Collection entries
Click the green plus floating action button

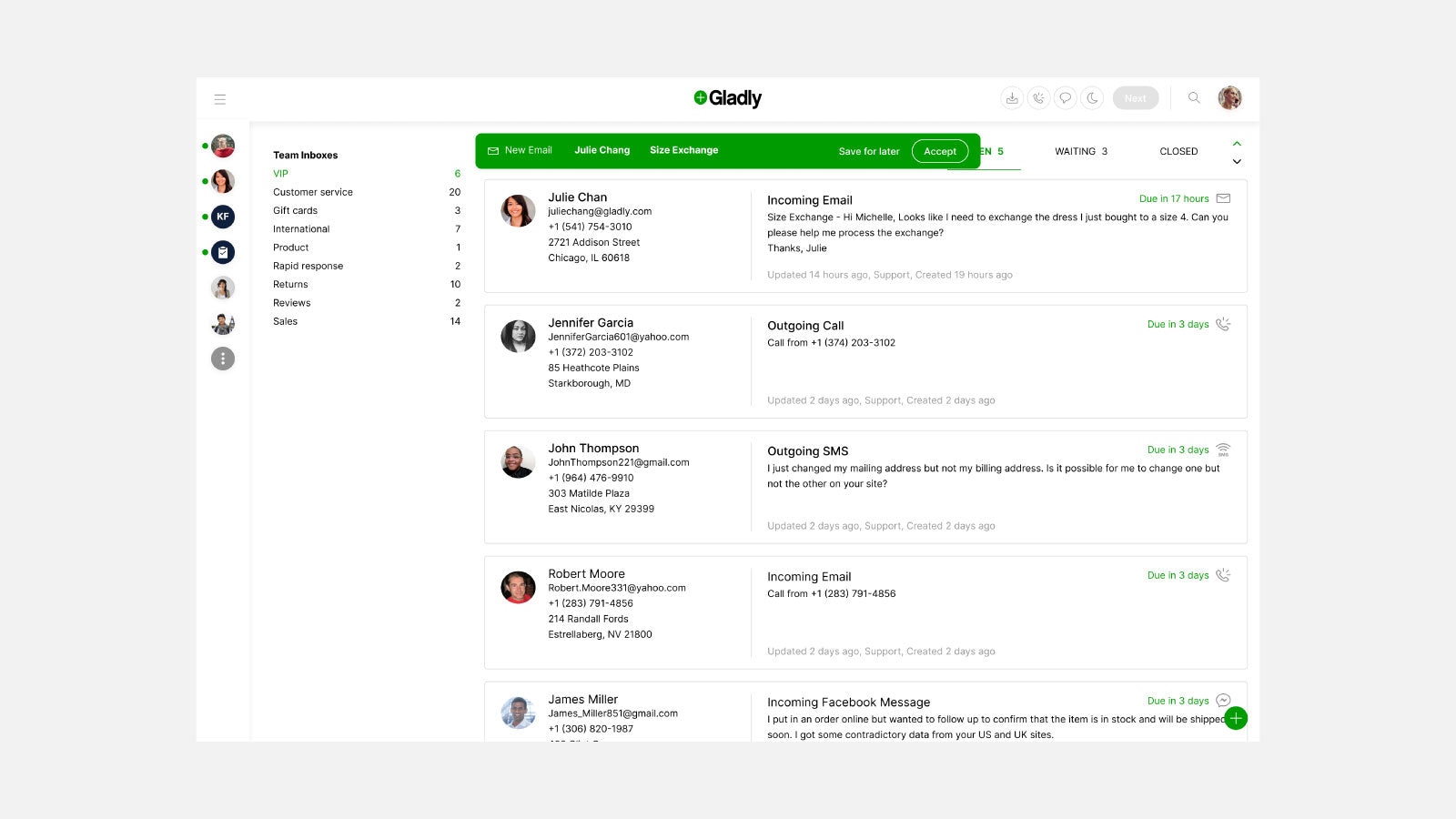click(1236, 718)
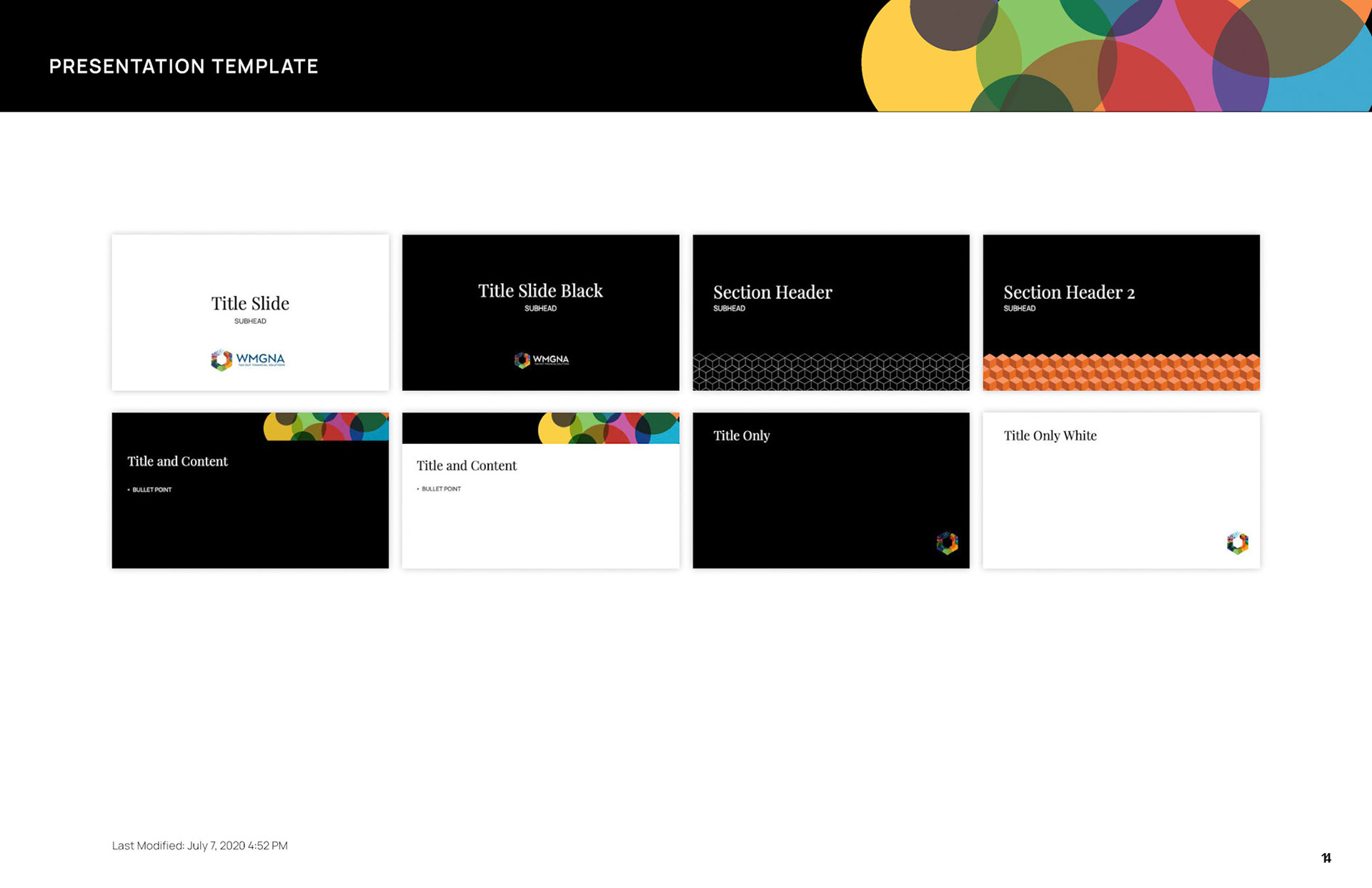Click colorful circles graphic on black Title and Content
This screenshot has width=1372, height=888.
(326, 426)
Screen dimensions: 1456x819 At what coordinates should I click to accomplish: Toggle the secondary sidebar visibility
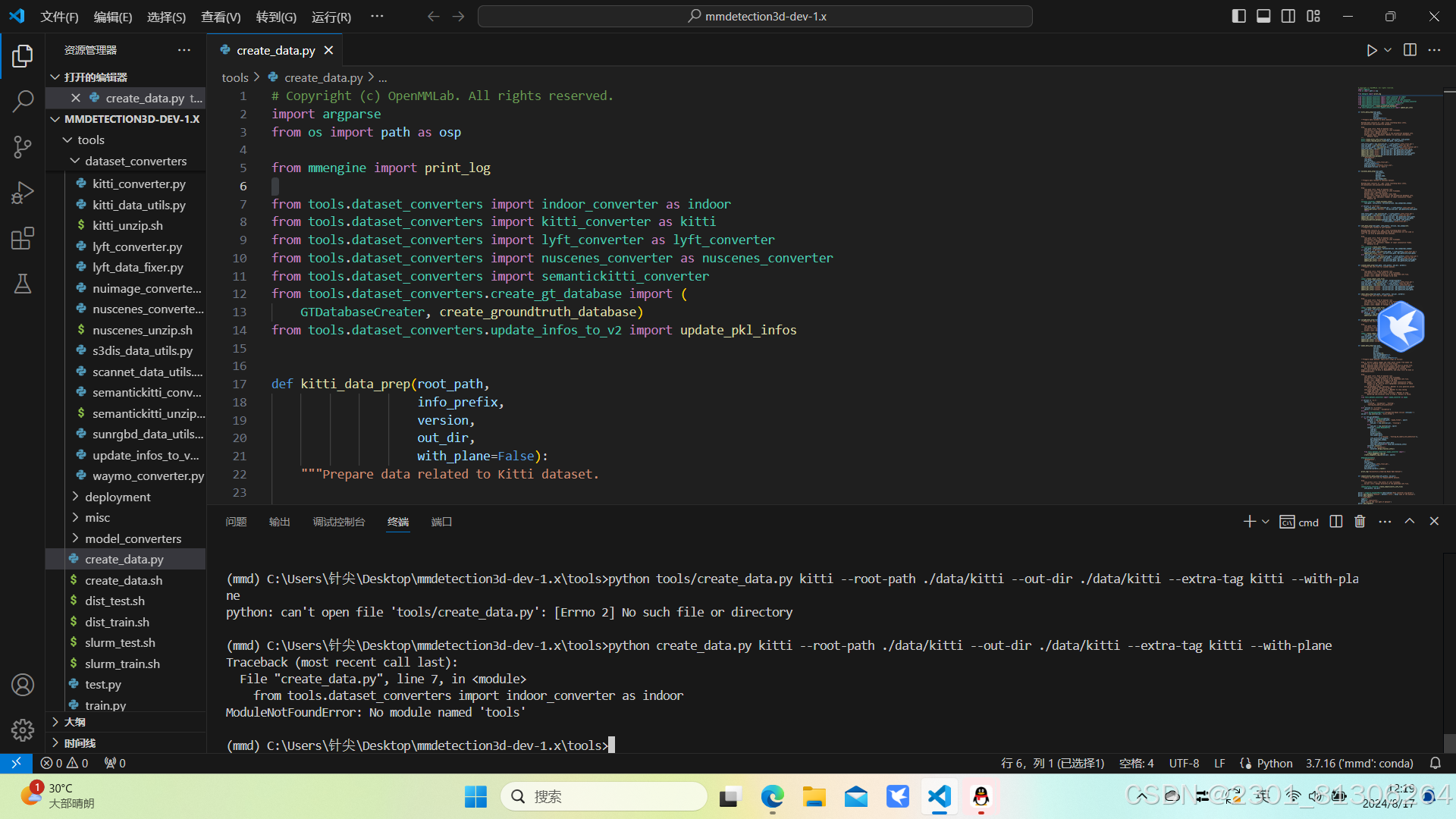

> What you should do
Pictures stay out, but every record above is to be returned exactly.

> Answer section
Click the green plus floating action button

click(1236, 718)
Click colorful circles graphic on black Title and Content
This screenshot has width=1372, height=888.
(326, 426)
Screen dimensions: 1456x819 At what coordinates should I click to accomplish: Toggle the secondary sidebar visibility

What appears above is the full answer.